[Dataset entries]
▼

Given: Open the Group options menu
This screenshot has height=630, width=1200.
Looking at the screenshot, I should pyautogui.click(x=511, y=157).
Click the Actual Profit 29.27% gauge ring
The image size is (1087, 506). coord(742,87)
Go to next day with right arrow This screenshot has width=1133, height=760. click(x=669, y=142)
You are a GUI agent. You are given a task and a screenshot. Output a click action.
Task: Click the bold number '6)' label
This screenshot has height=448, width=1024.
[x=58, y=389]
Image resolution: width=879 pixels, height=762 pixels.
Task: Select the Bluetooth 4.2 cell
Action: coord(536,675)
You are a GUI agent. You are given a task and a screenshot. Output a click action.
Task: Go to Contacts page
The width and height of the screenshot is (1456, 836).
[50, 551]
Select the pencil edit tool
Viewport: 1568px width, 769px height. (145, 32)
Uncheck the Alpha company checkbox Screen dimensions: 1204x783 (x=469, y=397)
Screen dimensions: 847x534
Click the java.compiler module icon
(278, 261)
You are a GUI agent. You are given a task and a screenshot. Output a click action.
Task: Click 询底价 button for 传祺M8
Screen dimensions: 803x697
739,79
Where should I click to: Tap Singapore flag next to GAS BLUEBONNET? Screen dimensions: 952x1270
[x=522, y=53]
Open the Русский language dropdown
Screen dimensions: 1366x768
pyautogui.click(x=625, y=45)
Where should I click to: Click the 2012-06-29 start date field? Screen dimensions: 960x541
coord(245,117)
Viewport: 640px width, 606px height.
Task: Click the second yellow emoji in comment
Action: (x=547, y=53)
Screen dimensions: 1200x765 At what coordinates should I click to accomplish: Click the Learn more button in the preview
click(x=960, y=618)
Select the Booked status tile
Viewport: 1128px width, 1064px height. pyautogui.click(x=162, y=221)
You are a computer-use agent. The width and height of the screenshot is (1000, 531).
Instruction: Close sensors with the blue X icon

▲

Starting at the line that contains "Screen dimensions: 1366x768", copy each line through the last one in the records, exactly, and output nothing else.

Screen dimensions: 1366x768
pyautogui.click(x=625, y=45)
Where should I click to: Click the 2012-06-29 start date field? Screen dimensions: 960x541
coord(245,117)
Viewport: 640px width, 606px height.
Task: Click the second yellow emoji in comment
Action: (x=547, y=53)
Screen dimensions: 1200x765 At what coordinates should I click to accomplish: Click the Learn more button in the preview
click(x=960, y=618)
Select the Booked status tile
Viewport: 1128px width, 1064px height. pyautogui.click(x=162, y=221)
You are a computer-use agent. The width and height of the screenshot is (1000, 531).
Instruction: Close sensors with the blue X icon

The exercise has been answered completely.